The figures, from Citizens Advice’s ‘Life after pension choices’ report published today, show that the pension freedoms introduced in April 2015 are popular as people feel they can make their retirement savings work for their own circumstances, with 35 per cent of people using the pension freedoms believing it has directly improved their retirement prospects.

Among those who say they are better off following the introduction of pension freedoms, 77 per cent say this is because they have more control over their money and half say the freedoms mean they can make the most of their healthy years in retirement. Just 5 per cent of those surveyed say the freedoms have made them worse off.

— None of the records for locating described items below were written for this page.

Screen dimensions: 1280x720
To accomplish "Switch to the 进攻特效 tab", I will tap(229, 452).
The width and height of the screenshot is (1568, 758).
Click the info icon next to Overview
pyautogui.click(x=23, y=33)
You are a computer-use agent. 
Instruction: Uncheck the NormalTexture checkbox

The new research, based on a poll of over 500 people who have accessed their pension since the freedoms were introduced, found 29 per cent use the money to pay for daily living costs, 18 per cent invest the money and 16 per cent use the money to pay off debts.

The research found many people using the freedoms to access their pension savings are still in work and in some cases still paying into another pension pot that they have yet to make decisions about.

Of those surveyed who expect to use the money they have taken from their pension savings since April 2015 in the non-immediate future, 33 per cent said guidance would help them navigate their choices, while 26 per cent said the would find product comparison useful and 25 per cent said they would benefit from receiving financial advice.

Citizens Advice chief executive Gillian Guy says: “The pension freedoms are popular with consumers but some people are experiencing unexpected losses.

“The changes are giving huge numbers of people the choice of how to access their retirement savings, offering them more options about how to use the money to best fit their lives.

“With annuity rates falling, uncertainty around returns on drawdown products and the drop in interest rates many are opting to manage their savings themselves, through bank accounts or investments. Others are taking the opportunity to clear debts that would otherwise hang over their retirement.

“In a minority of cases people are being caught out by unexpected consequences of using the pension freedoms, such a being hit by tax deductions or a cut to their benefits. As people’s pension choices become more complicated government and providers need to continue their work to promote free Pension Wise guidance, ensuring people are fully informed about their options as they move from work into retirement.”

Intelligent Pensions head of pathways Andrew Pennie says: “The findings of the survey are disturbing and another indication that there is still a huge amount to be done if pension freedoms are to be the success we all want them to be. We have seen evidence of people using drawdown who shouldn’t be or in a way that will jeopardise their future retirement income and while we anticipated a lot of people with small pots to cash-out, it’s genuinely shocking that a third of those surveyed with pots over £100,000 are cashing out and keeping their money in the bank. Not only is this likely to result in a poor outcome from a tax perspective but completely fails to address the need to provide a sustainable retirement income against the risks of living too long and the impacts of inflation.

“There is no doubt we need to find a way of improving access and use of guidance and advice. Mistakes are easy, often irreversible and usually come at a heavy cost. In a pension world where we insist someone with a defined benefit pension of £30,000 must take advice before being allowed to transfer, why do we allow people with defined contribution pensions, irrespective of size, to simply do what they want. People are vulnerable to the growing number of pension scams and in danger of unwittingly scamming themselves – surely it’s time for the government and regulator to take more effective measures to help and ensure people make better retirement decisions.”